Quarta-Feira de Cinzas

Quarta-Feira de Cinzas

É nessa data do calendário religioso que assisto apreensivo à injustificada e insana agressão, com ameaças de uso de armas nucleares, da Rússia ao heroico povo ucraniano, ratificando o entendimento do biólogo Edward O. Wilson (1929-2021) de que nossas emoções pouco evoluíram desde a Idade da Pedra, quando cotejadas com a evolução do conhecimento científico e tecnológico.

Ninguém é capaz de prever os desdobramentos dessa agressão, especialmente quando combinada com uma insidiosa pandemia, ainda não totalmente debelada, e eventos climáticos extremos, decorrentes da desatenção com o meio-ambiente. Desconheço precedente histórico de tão insólita combinação.

É certo, contudo, que, para além da tragédia, serão graves e persistentes as repercussões econômicas e sociais em todo o mundo. Para enfrentá-las, será crucial um incomum esforço de criatividade, determinação, resiliência e solidariedade, do qual o Brasil não poderá se eximir. Alienação não é uma boa escolha.

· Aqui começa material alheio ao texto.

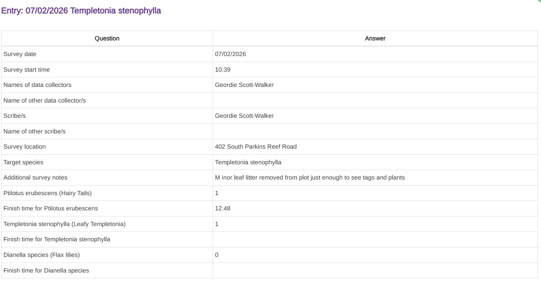
Task: Click the Dianella species count value 0
Action: pos(217,255)
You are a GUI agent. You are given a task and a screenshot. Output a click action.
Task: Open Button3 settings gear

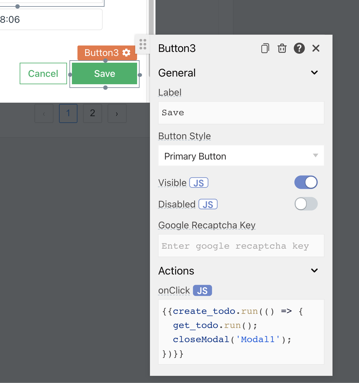126,53
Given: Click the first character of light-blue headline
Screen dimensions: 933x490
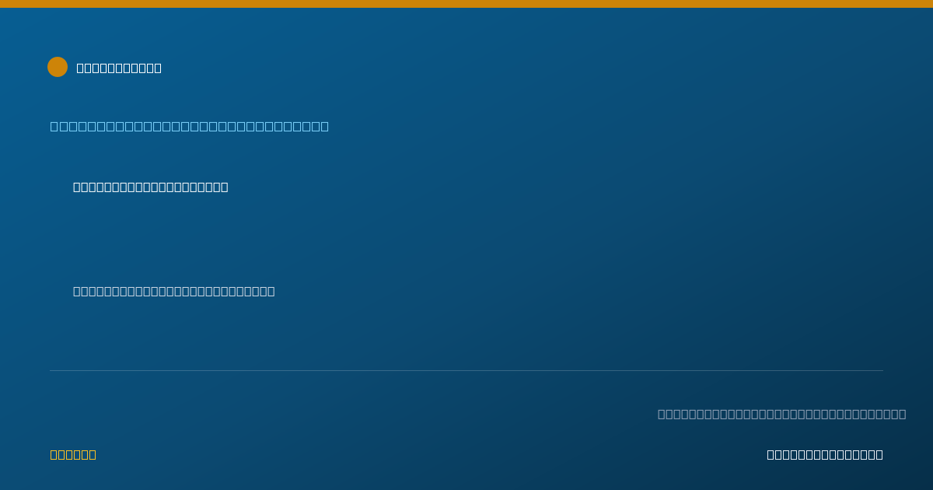Looking at the screenshot, I should coord(54,126).
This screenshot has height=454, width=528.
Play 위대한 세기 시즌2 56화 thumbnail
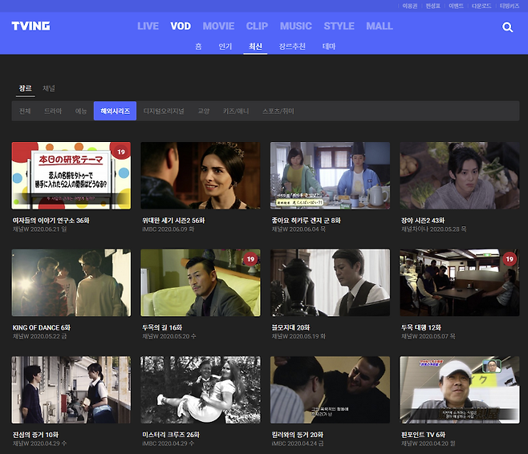pos(200,176)
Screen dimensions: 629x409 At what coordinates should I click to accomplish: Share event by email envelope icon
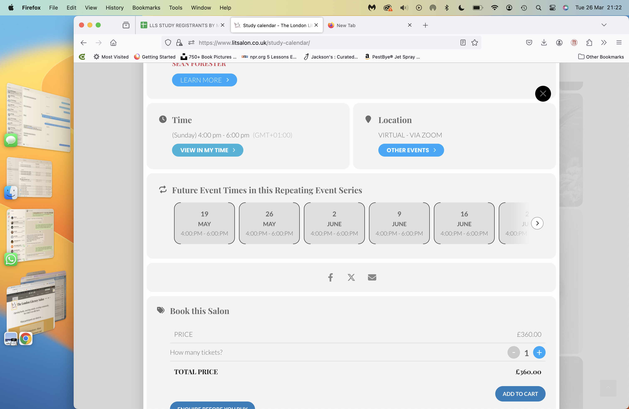(x=372, y=277)
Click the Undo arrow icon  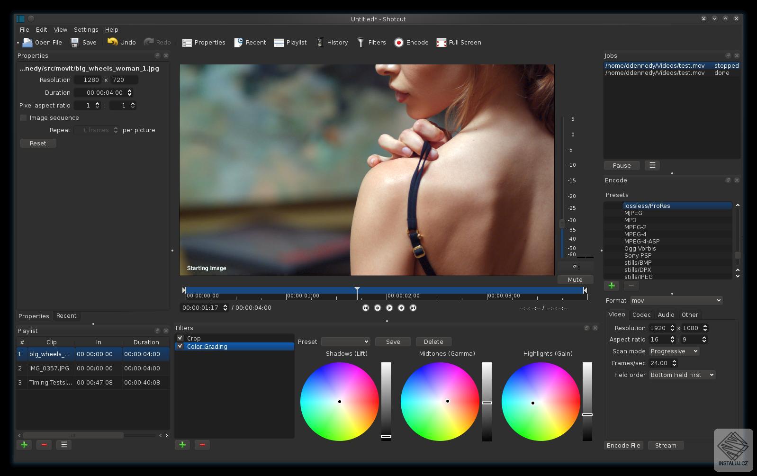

No Brasil, hoje, há escassez de lideranças públicas, pouca qualificação nos debates e elevado grau de polarização política. A despeito disso, não custa suscitar a conveniência de instalar um gabinete de crise, como já foi feito em situações muito menos graves, para construir convergências e confortar a sociedade.

Nesse contexto, é totalmente inoportuna a tramitação de legislações controversas ou que causem impactos severos sobre preços, entes federativos ou regiões, como: a legalização dos jogos de azar, cujas repercussões sobre  lavagem de dinheiro e corrupção sequer foram exploradas; a PEC dos Combustíveis que, além de inconsistente, é incapaz de minimamente enfrentar as turbulências que se anunciam no mercado internacional de combustíveis; a PEC 110 que, desabastecida de estudos e projeções, introduz ou altera mais de duas centenas de dispositivos constitucionais, agride o federalismo fiscal em desfavor dos Municípios, desloca carga tributária das indústrias não intensivas em mão de obra e instituições financeiras para o agronegócio, comércio, serviços e pequenas e microempresas, e prevê um prazo de implantação de 40 anos, sem resolver os problemas de hoje e contratando problemas futuros.

O poeta T. S. Elliot, que inspirou o título deste artigo, fez um terrível presságio em “Os Homens Ocos”: “Assim expira o mundo/Não com uma explosão, mas com um gemido”.  Esta é a hora de apoiar governos, instituições e pessoas que militam em favor da prevalência da civilização sobre a barbárie.